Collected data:

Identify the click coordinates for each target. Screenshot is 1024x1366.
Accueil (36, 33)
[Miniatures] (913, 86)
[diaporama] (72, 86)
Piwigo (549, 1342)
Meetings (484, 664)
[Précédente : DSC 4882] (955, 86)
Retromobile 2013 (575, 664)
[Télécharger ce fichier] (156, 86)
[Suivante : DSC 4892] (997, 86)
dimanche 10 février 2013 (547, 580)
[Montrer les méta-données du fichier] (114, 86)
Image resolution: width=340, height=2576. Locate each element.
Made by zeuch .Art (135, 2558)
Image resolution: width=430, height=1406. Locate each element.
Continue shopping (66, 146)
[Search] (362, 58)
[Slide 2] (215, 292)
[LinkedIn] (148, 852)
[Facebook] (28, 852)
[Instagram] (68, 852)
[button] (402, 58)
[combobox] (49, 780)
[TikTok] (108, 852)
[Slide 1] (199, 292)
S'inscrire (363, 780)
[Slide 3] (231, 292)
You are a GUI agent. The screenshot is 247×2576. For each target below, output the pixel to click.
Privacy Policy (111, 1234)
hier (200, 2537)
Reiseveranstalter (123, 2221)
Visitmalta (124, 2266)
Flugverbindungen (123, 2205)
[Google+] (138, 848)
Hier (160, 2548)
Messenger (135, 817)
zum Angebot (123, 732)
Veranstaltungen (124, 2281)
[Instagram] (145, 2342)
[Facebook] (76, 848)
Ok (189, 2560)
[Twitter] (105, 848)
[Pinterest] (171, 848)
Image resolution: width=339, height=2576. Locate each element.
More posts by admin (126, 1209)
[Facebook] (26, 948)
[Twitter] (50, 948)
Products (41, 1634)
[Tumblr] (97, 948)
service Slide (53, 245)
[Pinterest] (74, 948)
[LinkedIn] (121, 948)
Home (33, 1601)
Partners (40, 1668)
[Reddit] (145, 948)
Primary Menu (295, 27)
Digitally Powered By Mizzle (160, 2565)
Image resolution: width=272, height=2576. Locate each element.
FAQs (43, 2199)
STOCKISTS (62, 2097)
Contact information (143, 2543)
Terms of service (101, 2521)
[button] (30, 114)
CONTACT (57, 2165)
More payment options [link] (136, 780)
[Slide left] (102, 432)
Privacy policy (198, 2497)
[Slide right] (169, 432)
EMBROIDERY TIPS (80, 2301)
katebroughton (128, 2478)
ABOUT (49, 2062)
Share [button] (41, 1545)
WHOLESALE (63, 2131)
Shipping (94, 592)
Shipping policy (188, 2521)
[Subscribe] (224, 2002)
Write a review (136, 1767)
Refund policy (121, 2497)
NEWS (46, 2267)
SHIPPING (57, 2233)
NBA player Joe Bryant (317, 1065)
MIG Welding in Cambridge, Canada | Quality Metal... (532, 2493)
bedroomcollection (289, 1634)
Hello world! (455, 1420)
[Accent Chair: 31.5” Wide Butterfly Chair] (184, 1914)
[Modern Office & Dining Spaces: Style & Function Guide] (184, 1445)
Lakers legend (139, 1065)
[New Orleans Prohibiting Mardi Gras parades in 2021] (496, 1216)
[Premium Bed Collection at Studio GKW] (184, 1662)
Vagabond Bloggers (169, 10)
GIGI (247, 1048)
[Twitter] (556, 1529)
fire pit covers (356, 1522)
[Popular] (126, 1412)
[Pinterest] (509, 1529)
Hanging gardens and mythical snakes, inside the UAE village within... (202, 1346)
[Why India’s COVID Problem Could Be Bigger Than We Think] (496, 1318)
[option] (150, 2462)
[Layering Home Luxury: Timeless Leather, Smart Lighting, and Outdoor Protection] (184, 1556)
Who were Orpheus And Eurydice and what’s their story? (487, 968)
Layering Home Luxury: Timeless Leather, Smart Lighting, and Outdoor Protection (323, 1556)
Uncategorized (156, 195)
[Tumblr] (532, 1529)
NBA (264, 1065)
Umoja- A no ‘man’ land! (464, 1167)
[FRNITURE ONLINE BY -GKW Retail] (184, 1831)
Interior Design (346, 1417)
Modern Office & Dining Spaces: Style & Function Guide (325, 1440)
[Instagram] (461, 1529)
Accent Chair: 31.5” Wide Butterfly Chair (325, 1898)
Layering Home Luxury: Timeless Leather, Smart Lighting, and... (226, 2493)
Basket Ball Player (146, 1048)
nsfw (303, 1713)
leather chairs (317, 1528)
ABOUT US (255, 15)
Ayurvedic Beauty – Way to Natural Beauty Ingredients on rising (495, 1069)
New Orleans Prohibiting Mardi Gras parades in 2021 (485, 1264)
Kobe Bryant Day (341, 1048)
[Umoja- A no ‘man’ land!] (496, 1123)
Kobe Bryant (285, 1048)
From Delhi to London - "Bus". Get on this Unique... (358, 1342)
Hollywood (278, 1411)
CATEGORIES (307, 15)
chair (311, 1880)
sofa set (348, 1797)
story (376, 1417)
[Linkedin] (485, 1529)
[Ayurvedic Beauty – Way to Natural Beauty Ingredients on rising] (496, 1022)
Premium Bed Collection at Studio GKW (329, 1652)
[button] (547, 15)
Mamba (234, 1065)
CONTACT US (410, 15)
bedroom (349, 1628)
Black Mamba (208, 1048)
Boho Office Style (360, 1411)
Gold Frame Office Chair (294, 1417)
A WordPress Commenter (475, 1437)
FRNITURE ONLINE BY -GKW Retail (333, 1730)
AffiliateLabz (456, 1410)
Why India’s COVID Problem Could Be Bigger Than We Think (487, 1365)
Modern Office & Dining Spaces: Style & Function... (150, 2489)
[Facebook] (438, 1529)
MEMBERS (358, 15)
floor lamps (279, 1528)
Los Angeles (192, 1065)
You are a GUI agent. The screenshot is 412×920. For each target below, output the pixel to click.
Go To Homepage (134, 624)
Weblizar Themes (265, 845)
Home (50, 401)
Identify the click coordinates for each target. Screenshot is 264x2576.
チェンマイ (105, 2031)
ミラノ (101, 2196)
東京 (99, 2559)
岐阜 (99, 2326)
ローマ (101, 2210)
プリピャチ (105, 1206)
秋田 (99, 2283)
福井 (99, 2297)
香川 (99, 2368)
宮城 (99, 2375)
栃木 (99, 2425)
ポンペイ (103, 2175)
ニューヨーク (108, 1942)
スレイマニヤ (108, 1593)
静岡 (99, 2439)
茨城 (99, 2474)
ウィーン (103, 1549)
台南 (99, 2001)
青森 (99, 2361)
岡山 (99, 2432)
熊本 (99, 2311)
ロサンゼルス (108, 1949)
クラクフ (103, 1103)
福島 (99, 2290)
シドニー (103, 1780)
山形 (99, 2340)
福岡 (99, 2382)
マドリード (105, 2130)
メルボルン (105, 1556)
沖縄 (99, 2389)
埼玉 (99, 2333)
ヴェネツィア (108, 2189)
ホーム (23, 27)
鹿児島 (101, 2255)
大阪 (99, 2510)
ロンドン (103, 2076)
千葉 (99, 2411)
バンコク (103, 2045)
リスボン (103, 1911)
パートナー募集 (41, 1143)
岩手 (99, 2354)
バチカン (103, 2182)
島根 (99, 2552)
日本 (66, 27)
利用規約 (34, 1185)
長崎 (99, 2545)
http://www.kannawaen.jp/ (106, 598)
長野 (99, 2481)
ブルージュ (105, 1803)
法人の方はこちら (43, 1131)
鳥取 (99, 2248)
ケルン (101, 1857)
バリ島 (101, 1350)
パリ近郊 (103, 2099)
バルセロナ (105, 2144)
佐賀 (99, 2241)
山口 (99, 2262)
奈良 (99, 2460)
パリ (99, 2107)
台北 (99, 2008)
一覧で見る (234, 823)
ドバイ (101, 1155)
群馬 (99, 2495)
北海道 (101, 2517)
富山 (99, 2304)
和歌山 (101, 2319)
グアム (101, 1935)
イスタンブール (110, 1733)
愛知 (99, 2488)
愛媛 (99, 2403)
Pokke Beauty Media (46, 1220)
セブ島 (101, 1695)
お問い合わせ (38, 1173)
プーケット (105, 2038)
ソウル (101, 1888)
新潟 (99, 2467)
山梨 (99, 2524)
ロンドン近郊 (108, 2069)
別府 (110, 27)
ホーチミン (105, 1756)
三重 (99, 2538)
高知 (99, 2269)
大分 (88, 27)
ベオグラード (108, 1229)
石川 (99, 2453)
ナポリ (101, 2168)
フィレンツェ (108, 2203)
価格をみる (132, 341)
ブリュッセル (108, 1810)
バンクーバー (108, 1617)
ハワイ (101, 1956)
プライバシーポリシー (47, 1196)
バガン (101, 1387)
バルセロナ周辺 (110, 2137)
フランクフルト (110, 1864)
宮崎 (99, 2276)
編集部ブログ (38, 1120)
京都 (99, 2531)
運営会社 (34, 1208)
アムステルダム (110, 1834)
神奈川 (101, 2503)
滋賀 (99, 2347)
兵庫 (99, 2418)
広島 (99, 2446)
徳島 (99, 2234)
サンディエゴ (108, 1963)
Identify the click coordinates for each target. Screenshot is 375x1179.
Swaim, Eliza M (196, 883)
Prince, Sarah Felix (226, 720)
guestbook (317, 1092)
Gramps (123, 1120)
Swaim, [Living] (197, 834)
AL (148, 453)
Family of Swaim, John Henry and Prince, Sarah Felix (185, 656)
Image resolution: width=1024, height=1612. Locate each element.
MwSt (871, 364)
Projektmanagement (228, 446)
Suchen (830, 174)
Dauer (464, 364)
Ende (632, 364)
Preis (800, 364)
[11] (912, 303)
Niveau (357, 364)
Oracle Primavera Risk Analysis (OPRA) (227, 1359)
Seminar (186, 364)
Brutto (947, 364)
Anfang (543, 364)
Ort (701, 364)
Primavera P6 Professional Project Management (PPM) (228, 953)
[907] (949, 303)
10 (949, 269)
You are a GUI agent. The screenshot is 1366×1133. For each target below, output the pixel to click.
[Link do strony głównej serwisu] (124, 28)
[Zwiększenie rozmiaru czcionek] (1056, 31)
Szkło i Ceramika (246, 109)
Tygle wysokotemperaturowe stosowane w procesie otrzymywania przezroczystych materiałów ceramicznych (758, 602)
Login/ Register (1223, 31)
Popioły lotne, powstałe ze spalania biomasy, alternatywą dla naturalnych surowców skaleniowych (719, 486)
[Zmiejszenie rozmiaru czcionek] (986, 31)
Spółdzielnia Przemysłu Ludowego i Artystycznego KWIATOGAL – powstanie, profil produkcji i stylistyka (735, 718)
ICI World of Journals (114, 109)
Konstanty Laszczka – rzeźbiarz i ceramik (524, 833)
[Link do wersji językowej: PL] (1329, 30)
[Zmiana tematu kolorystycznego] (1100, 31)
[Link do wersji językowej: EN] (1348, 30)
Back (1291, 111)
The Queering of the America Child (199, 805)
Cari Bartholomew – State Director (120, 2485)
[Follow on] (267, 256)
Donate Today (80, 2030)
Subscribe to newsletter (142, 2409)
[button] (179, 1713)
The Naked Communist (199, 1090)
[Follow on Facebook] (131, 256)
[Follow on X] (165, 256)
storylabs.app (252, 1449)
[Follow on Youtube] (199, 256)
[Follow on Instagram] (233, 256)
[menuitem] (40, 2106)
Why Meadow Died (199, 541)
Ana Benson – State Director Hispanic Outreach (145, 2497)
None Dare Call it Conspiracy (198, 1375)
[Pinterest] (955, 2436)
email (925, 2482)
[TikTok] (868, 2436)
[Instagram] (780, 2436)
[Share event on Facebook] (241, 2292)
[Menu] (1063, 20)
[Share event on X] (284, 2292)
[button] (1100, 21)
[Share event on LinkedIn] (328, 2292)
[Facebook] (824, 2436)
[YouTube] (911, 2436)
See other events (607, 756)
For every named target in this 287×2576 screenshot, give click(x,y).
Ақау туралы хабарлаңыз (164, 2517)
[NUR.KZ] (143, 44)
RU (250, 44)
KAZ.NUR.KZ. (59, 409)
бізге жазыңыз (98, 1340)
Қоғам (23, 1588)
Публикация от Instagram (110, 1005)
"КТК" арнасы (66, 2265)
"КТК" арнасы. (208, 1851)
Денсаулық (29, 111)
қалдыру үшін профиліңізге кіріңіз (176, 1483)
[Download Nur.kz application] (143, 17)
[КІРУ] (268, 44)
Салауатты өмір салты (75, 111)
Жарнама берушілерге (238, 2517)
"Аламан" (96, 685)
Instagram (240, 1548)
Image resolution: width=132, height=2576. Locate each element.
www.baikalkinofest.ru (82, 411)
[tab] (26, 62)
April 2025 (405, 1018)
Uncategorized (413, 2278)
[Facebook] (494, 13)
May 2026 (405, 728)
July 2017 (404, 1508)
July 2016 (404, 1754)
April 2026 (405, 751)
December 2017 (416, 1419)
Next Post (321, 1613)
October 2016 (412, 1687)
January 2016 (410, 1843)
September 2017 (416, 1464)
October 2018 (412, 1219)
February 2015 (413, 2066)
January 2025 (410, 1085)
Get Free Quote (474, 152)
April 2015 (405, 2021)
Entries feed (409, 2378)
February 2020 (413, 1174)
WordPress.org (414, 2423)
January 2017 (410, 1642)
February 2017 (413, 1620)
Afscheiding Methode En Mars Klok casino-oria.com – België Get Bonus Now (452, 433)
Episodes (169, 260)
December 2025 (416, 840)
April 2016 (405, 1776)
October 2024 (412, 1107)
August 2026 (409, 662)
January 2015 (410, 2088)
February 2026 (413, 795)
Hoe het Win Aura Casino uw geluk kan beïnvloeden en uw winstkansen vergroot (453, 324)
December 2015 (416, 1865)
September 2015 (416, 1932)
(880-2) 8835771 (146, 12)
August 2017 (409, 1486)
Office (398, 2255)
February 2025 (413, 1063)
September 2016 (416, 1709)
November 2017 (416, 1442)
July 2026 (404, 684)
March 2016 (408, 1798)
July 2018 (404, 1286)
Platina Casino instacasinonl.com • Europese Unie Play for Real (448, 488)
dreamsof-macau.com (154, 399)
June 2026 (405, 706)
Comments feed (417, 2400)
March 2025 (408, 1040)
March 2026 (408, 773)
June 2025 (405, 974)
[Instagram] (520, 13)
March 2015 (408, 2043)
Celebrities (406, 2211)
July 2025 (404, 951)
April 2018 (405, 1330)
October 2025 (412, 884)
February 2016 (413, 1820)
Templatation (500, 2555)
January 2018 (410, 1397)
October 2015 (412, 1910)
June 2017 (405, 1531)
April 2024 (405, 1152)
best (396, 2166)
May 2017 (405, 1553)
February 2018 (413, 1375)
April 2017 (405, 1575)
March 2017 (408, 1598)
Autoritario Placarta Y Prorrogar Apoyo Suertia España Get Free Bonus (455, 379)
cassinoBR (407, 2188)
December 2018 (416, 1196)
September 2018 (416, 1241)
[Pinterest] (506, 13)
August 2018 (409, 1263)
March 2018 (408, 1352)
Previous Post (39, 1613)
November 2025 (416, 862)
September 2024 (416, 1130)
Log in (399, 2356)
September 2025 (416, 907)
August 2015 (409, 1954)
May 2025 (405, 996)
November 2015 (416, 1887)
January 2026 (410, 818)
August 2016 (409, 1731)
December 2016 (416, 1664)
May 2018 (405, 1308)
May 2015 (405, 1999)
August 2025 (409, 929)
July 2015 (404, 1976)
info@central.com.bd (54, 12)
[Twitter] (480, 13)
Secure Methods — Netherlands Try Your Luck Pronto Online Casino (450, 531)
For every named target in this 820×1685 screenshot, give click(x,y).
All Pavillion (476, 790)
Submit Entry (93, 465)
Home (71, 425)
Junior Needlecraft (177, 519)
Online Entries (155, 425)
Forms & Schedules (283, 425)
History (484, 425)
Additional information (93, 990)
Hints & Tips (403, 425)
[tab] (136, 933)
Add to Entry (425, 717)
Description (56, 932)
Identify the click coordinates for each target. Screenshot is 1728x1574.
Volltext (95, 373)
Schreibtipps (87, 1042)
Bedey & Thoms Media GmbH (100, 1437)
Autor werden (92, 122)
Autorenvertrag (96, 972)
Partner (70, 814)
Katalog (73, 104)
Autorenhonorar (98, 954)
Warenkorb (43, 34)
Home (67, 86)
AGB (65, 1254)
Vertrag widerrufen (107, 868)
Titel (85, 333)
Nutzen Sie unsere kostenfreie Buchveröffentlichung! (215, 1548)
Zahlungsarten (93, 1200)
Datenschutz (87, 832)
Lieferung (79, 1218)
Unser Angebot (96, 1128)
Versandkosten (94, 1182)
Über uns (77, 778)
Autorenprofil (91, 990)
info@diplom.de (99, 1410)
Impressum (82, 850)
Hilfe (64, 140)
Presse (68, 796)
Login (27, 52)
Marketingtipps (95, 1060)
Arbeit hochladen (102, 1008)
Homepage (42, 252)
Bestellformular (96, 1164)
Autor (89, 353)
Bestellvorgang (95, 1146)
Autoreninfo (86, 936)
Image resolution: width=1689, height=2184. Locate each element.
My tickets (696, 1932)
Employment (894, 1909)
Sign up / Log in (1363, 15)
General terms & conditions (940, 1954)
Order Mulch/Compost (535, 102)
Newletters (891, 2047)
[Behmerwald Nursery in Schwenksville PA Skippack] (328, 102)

§ **TASK INSTRUCTIONS**
Among the lines above, find the ones containing "March" and copy them.

§ **TASK RESPONSE**
March 2016 (408, 1798)
March 2025 (408, 1040)
March 2026 (408, 773)
March 2015 (408, 2043)
March 2017 (408, 1598)
March 2018 (408, 1352)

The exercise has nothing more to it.